Monte Olivo es una pequeña ciudad, en el interior del estado de Carolina del Norte, aquí en los Estados Unidos; una ciudad sin mucho atractivo, simple, llena de sembríos de frijoles y tabaco. Aquí en Monte Olivo hay una iglesia formada mayormente por guatemaltecos, gente también simple, pero de un corazón tamaño del mundo. El otro día almorcé en la casa de uno de ellos y me contaba la historia de su conversión. En aquella época él ganaba 300 dólares por semana y con eso mantenía a la esposa y a los dos pequeños hijos, quiere decir, intentaba mantenerlos, porque además de ser una pequeña cantidad de dinero la que recibía por semana, lo gastaba todo con los amigos y la bebida.
Un domingo llegó a casa al anochecer. Había recibido su pago el viernes de tarde y se había puesto a beber con los amigos hasta el domingo. El lunes de mañana despertó para ir al trabajo, el cuerpo adolorido, el sabor amargo de la derrota en la boca y la resaca sacudiéndole el alma. Al salir de casa notó que los hijos y la esposa no tenían qué comer. La esposa simplemente lo miraba y no decía nada, estaba ahí en un rincón de la sala, como resignada a esa triste situación. Los niños pequeños, observándolo asustados, como si mirasen a una persona extraña que nada tenía que ver con ellos.

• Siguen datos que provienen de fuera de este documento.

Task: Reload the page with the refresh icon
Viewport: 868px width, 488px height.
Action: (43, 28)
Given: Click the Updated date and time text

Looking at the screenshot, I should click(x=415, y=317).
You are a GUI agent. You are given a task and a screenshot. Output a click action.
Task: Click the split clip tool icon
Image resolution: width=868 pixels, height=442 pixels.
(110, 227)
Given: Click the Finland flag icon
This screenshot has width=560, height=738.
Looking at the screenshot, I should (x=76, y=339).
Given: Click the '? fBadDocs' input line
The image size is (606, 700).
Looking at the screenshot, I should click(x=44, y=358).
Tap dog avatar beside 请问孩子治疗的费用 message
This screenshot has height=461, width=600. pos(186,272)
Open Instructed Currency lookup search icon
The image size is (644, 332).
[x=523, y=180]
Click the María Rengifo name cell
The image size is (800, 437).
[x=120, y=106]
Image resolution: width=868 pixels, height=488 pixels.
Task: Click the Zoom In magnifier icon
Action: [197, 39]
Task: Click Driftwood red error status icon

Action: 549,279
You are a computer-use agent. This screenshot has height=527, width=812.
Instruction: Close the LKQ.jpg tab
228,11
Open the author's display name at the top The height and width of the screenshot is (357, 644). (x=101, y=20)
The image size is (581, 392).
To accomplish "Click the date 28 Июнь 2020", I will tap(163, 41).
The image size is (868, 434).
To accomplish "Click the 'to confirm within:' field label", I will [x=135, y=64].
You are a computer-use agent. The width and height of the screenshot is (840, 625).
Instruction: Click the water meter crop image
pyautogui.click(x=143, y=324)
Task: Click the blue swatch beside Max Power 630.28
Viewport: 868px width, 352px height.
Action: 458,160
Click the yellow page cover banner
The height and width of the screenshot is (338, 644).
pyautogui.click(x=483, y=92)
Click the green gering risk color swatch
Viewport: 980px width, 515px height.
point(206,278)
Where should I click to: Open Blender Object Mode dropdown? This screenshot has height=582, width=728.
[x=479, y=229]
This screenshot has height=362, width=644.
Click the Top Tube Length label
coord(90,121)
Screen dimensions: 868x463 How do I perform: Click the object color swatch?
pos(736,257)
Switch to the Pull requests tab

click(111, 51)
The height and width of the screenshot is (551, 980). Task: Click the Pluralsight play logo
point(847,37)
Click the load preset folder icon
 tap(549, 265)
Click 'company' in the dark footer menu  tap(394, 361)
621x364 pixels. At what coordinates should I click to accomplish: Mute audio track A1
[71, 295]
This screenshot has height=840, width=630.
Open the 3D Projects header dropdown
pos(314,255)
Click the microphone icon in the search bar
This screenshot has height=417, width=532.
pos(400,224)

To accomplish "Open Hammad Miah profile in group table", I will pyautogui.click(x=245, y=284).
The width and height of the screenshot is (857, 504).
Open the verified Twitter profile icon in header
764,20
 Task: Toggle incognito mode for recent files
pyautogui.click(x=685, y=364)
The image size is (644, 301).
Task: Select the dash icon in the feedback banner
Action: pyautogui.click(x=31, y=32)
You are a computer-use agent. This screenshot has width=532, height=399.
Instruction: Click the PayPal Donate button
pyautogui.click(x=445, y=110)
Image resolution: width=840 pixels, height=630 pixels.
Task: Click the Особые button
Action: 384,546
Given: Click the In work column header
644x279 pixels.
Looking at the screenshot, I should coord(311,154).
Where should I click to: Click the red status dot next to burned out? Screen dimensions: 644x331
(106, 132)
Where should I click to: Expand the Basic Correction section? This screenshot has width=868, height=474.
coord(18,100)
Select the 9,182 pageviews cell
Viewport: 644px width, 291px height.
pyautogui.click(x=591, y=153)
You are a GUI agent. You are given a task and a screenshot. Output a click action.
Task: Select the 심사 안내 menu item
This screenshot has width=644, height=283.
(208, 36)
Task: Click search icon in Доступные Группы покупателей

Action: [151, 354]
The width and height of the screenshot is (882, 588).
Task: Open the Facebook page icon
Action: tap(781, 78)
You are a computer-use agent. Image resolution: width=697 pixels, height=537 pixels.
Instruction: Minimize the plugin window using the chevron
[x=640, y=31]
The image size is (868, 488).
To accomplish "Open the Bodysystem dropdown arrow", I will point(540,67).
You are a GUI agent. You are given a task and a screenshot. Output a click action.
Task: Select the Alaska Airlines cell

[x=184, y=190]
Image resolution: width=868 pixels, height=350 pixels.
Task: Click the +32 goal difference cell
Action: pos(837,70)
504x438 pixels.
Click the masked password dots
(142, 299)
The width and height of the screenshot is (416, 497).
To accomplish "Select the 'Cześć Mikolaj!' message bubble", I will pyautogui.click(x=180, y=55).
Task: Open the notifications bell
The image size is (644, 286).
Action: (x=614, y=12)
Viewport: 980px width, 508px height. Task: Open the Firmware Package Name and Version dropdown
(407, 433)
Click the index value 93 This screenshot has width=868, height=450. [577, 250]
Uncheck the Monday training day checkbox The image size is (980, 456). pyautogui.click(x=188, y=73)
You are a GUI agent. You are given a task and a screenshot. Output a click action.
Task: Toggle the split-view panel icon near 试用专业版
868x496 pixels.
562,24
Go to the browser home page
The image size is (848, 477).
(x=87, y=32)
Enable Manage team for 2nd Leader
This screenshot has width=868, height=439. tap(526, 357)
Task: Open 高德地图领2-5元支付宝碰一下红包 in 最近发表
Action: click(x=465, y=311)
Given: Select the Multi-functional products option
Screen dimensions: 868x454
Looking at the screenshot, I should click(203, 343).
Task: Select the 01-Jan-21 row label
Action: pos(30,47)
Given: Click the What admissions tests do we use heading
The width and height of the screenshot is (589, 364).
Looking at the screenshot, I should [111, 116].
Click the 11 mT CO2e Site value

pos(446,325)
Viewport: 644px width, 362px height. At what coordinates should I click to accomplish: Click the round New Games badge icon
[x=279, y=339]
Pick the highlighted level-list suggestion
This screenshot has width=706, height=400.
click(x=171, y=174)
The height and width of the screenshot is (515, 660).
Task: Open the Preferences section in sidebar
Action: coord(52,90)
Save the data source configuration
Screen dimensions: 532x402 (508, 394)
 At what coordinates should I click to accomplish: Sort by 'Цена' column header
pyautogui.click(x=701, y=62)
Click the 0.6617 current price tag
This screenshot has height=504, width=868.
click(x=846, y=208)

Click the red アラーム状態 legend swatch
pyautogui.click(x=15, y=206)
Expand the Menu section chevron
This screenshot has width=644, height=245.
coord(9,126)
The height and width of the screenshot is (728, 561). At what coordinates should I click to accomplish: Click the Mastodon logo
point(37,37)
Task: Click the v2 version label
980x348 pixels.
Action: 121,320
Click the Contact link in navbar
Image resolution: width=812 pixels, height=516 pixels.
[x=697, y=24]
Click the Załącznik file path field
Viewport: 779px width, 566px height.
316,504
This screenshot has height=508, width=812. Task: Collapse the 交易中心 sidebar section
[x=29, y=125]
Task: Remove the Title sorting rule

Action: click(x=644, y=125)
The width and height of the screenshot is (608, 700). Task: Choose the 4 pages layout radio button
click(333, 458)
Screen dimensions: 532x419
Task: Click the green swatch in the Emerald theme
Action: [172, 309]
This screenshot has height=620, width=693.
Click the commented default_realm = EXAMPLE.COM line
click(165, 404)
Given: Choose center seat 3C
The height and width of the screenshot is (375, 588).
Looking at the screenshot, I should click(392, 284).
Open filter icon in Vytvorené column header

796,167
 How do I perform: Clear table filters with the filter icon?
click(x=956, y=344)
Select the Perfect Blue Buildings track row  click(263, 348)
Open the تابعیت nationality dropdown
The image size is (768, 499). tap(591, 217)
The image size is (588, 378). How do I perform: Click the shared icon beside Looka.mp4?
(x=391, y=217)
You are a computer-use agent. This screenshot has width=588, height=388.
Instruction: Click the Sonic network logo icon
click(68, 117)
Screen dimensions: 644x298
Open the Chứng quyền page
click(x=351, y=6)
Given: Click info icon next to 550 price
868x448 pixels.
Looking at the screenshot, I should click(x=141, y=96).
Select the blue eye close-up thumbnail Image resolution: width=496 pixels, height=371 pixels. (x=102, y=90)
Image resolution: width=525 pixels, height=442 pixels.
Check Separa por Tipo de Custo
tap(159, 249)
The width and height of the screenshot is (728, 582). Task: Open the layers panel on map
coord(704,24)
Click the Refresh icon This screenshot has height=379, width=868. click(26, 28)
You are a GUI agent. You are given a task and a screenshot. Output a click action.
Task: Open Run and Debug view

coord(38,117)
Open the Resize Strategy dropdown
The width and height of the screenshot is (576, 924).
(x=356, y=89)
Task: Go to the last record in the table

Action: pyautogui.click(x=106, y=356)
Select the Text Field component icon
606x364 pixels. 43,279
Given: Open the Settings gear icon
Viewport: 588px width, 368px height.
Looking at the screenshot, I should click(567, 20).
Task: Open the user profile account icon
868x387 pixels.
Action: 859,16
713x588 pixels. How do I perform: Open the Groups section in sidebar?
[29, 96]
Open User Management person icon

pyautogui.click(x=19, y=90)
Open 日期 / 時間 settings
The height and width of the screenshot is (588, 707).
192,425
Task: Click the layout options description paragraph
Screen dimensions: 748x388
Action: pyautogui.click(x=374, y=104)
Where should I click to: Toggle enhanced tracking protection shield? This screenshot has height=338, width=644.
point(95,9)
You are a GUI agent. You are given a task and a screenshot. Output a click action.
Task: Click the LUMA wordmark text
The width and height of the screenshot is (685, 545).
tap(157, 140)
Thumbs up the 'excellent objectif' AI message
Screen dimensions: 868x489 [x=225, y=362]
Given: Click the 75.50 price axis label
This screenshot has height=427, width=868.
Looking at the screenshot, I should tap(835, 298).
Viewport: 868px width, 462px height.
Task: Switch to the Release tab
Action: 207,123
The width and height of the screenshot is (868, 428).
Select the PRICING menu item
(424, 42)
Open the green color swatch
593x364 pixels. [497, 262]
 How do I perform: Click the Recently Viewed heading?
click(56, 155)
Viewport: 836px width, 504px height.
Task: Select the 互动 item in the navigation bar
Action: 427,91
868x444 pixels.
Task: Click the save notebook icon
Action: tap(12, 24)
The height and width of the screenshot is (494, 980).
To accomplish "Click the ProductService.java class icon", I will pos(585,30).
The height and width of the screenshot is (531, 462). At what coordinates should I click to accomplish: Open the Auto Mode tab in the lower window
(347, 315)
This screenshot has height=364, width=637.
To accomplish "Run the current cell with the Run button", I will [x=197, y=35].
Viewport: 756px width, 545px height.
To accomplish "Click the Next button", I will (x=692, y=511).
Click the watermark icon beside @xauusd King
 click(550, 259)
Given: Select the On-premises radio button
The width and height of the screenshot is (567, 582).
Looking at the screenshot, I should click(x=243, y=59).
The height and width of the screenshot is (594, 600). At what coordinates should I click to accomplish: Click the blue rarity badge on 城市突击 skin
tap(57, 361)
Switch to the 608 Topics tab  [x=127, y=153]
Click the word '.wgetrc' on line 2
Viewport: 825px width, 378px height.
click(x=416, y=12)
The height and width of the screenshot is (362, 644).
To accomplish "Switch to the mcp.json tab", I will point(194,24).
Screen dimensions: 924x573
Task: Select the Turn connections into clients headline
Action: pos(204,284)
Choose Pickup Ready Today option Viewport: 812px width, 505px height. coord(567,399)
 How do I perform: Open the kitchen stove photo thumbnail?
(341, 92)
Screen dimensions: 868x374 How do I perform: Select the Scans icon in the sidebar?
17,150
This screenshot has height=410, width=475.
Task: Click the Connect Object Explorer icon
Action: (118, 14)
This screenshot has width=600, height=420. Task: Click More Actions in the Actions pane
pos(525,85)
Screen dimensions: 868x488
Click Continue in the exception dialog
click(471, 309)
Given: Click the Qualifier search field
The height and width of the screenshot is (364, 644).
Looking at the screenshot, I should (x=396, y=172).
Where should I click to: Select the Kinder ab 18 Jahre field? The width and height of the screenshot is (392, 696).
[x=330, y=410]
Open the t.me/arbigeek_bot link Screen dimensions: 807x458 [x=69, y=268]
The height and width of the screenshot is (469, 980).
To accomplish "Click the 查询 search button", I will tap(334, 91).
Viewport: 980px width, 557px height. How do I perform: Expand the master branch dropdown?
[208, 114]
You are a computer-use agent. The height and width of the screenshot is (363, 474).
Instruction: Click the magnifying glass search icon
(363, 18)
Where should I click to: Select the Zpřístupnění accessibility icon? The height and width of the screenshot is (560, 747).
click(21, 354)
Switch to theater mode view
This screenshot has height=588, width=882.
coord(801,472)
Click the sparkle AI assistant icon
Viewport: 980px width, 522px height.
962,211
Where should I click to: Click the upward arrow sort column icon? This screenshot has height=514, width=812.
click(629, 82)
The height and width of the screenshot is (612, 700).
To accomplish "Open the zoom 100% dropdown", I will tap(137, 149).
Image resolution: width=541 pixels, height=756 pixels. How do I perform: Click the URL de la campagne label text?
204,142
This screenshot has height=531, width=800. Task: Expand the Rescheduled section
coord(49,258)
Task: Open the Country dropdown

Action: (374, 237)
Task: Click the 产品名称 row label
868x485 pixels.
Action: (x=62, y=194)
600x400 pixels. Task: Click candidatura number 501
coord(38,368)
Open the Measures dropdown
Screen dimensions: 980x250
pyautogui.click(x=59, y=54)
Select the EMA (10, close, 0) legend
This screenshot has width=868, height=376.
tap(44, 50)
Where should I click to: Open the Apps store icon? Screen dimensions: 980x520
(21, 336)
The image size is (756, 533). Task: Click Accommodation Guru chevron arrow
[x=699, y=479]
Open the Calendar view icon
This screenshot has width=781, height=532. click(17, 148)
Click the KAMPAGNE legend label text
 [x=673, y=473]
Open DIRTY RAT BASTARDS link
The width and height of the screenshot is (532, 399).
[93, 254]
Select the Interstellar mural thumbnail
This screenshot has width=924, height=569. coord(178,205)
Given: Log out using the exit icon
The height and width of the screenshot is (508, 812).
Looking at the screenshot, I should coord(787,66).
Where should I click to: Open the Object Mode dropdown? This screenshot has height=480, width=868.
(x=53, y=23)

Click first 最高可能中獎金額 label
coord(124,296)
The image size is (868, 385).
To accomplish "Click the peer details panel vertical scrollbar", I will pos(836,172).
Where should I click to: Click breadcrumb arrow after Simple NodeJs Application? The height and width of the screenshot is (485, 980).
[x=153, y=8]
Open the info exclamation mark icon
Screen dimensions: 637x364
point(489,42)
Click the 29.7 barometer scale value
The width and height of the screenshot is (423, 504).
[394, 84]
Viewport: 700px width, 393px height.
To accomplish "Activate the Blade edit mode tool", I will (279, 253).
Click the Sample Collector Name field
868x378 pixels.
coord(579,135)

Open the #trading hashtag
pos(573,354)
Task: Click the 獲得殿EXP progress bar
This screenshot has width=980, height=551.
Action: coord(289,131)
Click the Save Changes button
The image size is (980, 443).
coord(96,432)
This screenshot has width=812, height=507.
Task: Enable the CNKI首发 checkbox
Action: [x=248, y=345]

-Pastor-me dijo el muchacho, con los ojos llenos de lágrimas- no pude resistir más. Sentí como un puñal clavado en mis carnes. ¿Qué estaba haciendo yo con esa mujer y con esos niños? Salí como un loco, corrí por las calles de la ciudad, entré a una iglesia y me entregué a Jesús. Ese día llegué tarde al trabajo, pero ese día mi vida cambió definitivamente. Dios obró un milagro en mi vida.
Almorcé con esa linda familia el jueves. Una familia feliz. Los ojitos de los niños brillaban de emoción, miraban a su padre como si fuese un gran héroe; la esposa también lo miraba con ojos llenos de amor y admiración. Y yo, a un lado de la mesa sentía el corazón apretado al ver un milagro más realizado por Jesús.
Después me fui, andando, pensando en la vida. Levanté los ojos al cielo y me pareció ver el rostro de Jesús preguntándome: “¿Crees que valió la pena haber muerto en la cruz?
Nada dije. Apenas sonreí y continué andando, tenía que prepararme para el mensaje de la noche. Lo que Jesús hiso por nosotros no puede permanecer escondido, hay que predicarlo a voz en cuello. Un abrazo.